Voeller insisted the unimaginable - no World Cup - could be avoided, saying he was persuaded Germany would beat Ukraine to make the 2002 finals through the back door.
But the great Franz Beckenbauer, a symbol for Germany's glorious past as he guided them to World Cup triumphs as a captain in 1974 and as coach in 1990, was far less optimistic.
'We have yet to prove that we are good enough for the World Cup,' said the legendary libero, still the most influential character in German football.
As Germany or West Germany, the team Beckenbauer once graced, only missed two finals in 1930 and 1950. Then, it was politicians and football chiefs, not the players who were to blame.
Coaching Germany is a huge task as the replacements for a brilliant generation of players led by Lothar Matthaeus and Juergen Klinsmann are hard to find.
The fact that Ribbeck controversially called back the ageing Matthaeus for Euro 2000 illustrated the cruel lack of young talent in a country so used to success that it has neglected schooling.
There are young, gifted players around, most notably midfielders Sebastian Deisler and Michael Ballack, but they have so far failed to live up to expectations.

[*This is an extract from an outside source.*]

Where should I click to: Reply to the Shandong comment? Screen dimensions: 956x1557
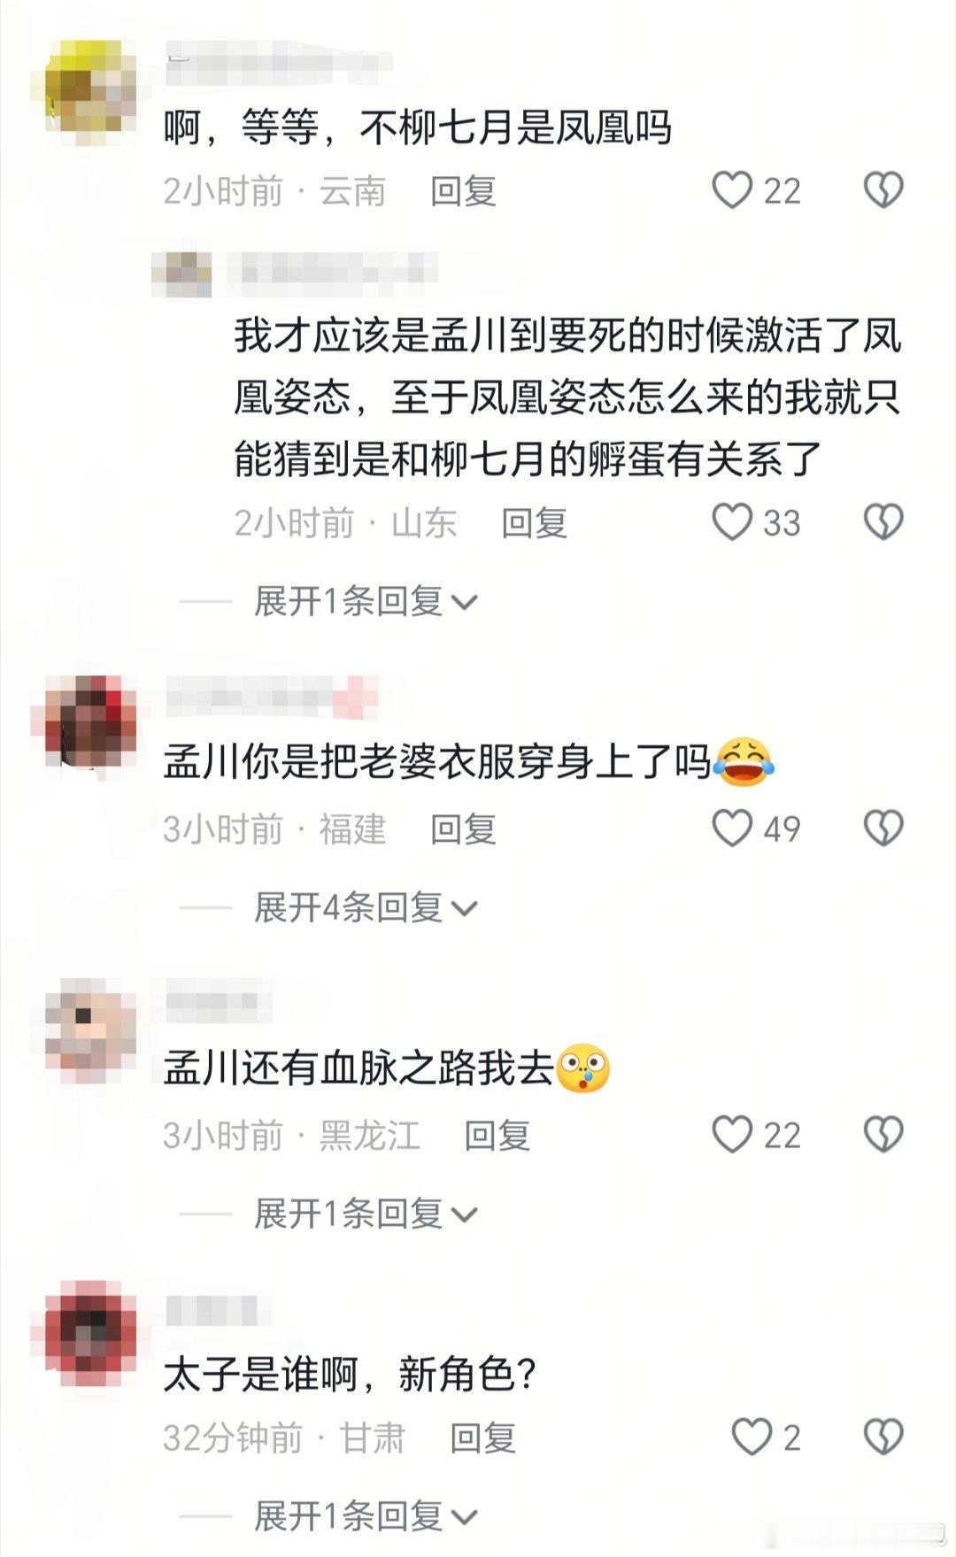(x=534, y=523)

Some observers believe the highest hurdle Germany have to clear is to realise that they are no longer a force to be reckoned with and must totally re-think the way they play football.
Their game, based chiefly on physical challenge, has become archaic and more pace, creativity and technical skills are urgently needed.
It is always dangerous writing off Germany and they could still have a good World Cup. But they are unlikely to have a great one.